------ ENTRIES PROVIDED ------

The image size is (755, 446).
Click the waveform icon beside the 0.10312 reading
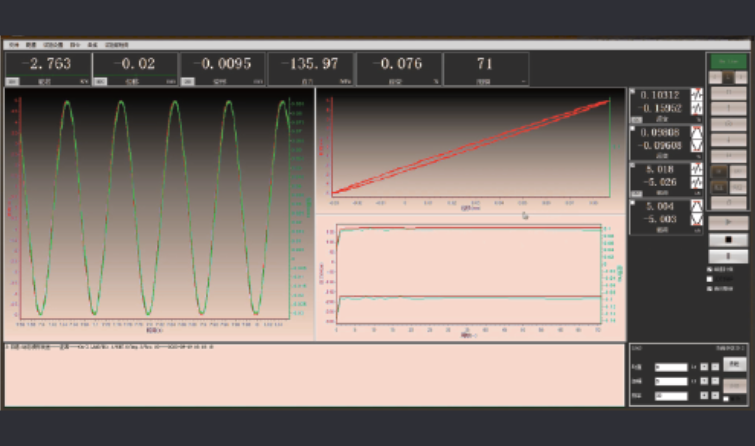(x=697, y=94)
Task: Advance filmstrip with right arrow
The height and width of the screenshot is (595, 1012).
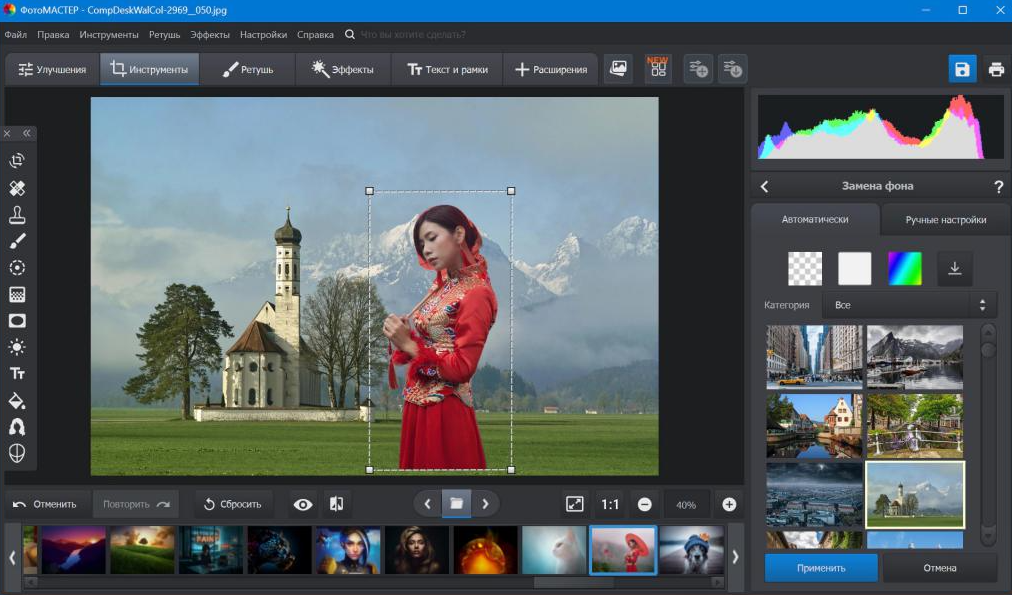Action: pyautogui.click(x=735, y=557)
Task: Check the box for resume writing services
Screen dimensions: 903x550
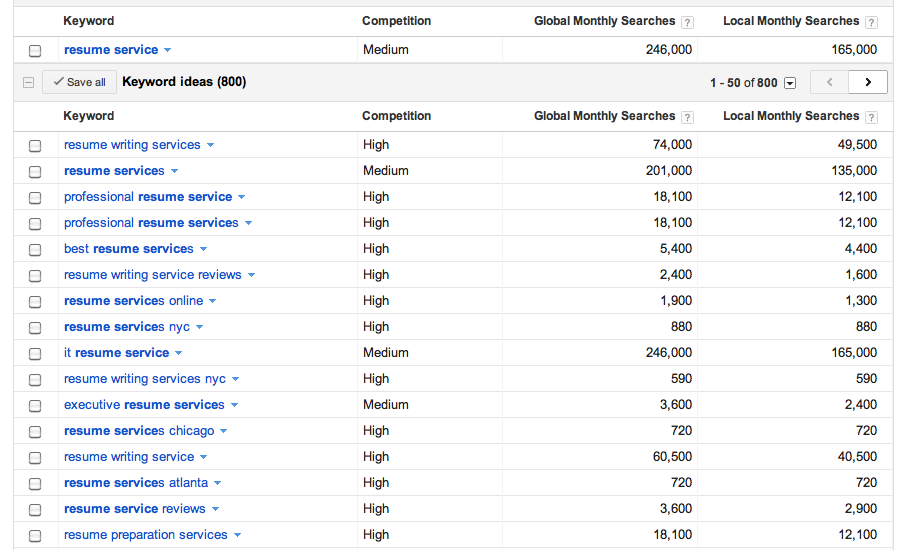Action: coord(36,146)
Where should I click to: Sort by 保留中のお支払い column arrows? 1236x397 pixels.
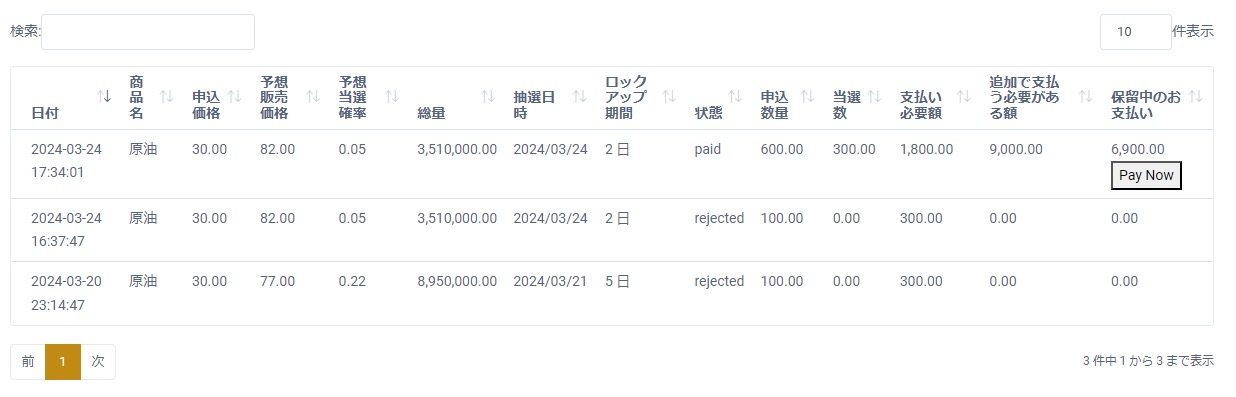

------

## WHAT NEEDS TO BE DONE
Return the data exactly. Pictures stay out.

## EXERCISE SOLUTION
The image size is (755, 446).
Click the waveform icon beside the 0.10312 reading
(x=697, y=94)
Task: Advance filmstrip with right arrow
The height and width of the screenshot is (595, 1012).
Action: pyautogui.click(x=735, y=557)
Task: Check the box for resume writing services
Screen dimensions: 903x550
Action: coord(36,146)
Where should I click to: Sort by 保留中のお支払い column arrows? 1236x397 pixels.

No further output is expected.